The US Department of Justice’s website “Safety and security for the business professional traveling abroad” says that business travelers need to take precautions when traveling for business overseas3. Here’s a summary of what is recommended:

  • Scan passport, travel itinerary, driver’s license and credit cards. Email them to yourself so you can have access to the information in the event they get lost or stolen.

  • Plan your wardrobe so that it doesn’t offend or draw unwanted attention. Travelers that are perceived as wealthy are targeted for pick pocketing and other crimes. Do not wear expensive-looking jewelry and don’t flaunt your nationality.  

  • Leave a detailed itinerary with your family and your office, including a list of contacts for your foreign hosts in case of an emergency. Register your trip with the State Department.

  • Check with your doctor about any needed pre-trip medical care long before your departure date and obtain medical I.D. bracelets that alert medical personnel to conditions or allergies.

  • Check the US Department of State’s website for travel warnings. Sign up for STEP (Smart Traveler Enrollment Program), a free service that allows you to receive information about safety conditions in your destination country.

  •  “Sanitize” your laptop and smart phone prior to travel to ensure that no sensitive contact, research or personal data is on them. Back-up all information you take and leave that at home. Or better yet, consider leaving the laptop or phone at home and use a “clean” version that contains no proprietary information.

  • Use up-to-date antivirus, spyware, security patches and firewalls. Entities in foreign countries have been known to push fake security updates when a user connects to the local network. They then install malware and spyware on the user’s computer.

  • Never store valuables or electronics in checked luggage.

  • Pre-plan your transportation.

  • Know who to call if you run into trouble. Obtain the phone number and address for the US Embassy or Consulate in the country/s you plan to visit.

During your stay

  • Protect your passport

  • Do not develop a routine or travel the same path.

  • Use authorized taxis, not unscheduled taxis.

  • Do not advertise wealth or corporate identity.

  • Do not carry large amounts of cash.

  • Do not leave drinks unattended – someone could slip a drug into it that causes amnesia and sleep.

  • Beware of new acquaintances who probe for information about you or who attempt to get you involved in what could become a compromising situation.

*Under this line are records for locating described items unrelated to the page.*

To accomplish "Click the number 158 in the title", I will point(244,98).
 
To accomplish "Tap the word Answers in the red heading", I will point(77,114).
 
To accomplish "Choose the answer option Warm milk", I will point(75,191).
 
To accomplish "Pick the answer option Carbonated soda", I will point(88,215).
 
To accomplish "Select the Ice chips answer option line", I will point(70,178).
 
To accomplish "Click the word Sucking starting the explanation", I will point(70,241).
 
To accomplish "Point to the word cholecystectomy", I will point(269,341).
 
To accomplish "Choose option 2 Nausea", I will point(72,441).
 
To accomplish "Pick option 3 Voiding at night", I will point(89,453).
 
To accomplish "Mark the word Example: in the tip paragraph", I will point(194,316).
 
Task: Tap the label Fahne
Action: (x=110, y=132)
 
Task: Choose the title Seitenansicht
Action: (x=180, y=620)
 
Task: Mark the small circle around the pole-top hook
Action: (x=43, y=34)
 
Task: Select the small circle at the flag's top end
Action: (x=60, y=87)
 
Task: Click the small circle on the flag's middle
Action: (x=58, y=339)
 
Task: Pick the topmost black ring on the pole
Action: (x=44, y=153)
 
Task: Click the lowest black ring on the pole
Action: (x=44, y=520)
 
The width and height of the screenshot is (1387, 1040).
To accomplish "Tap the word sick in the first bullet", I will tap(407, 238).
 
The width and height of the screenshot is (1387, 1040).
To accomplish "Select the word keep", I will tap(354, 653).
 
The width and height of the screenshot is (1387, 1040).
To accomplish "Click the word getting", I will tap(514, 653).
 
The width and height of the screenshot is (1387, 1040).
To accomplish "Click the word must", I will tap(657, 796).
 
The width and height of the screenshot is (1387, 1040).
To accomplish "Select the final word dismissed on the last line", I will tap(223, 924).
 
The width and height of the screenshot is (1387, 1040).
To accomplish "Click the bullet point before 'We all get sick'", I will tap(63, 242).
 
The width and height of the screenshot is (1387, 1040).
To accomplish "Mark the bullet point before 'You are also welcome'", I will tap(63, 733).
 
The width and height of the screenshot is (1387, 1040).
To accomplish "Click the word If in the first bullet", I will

  • Be aware of your surroundings – conversations may not be private or secure.

  • Do not leave electronic devices unattended.

  • Clear your internet browser after each use.

  • Don’t log in to public networks – such as cafes or hotels.

Upon your return

  • Review your system access with your company’s Information Security Officer.

  • Change all passwords including voicemail and check electronic devices for malware.

What a risk manager can do to help

Travel is an integral part of conducting business in our global economy and as such needs to be conducted with Duty of Care standards in mind. According to On Call International LLC, 80% of business travelers think their companies have a legal obligation to protect them when traveling abroad.  That means companies need to be prepared to respond quickly and effectively to any travel-related incident, health scares, natural disasters, political unrest and terrorism.

​Insurance products such as Business Travel Accident and Kidnap & Ransom policies are available, respectively providing travel assistance and security advice

​In the end, however, it’s important for the Road Warrior to be armed with local knowledge. An ounce of prevention will go a long way to making your international business travels successful, safe and secure.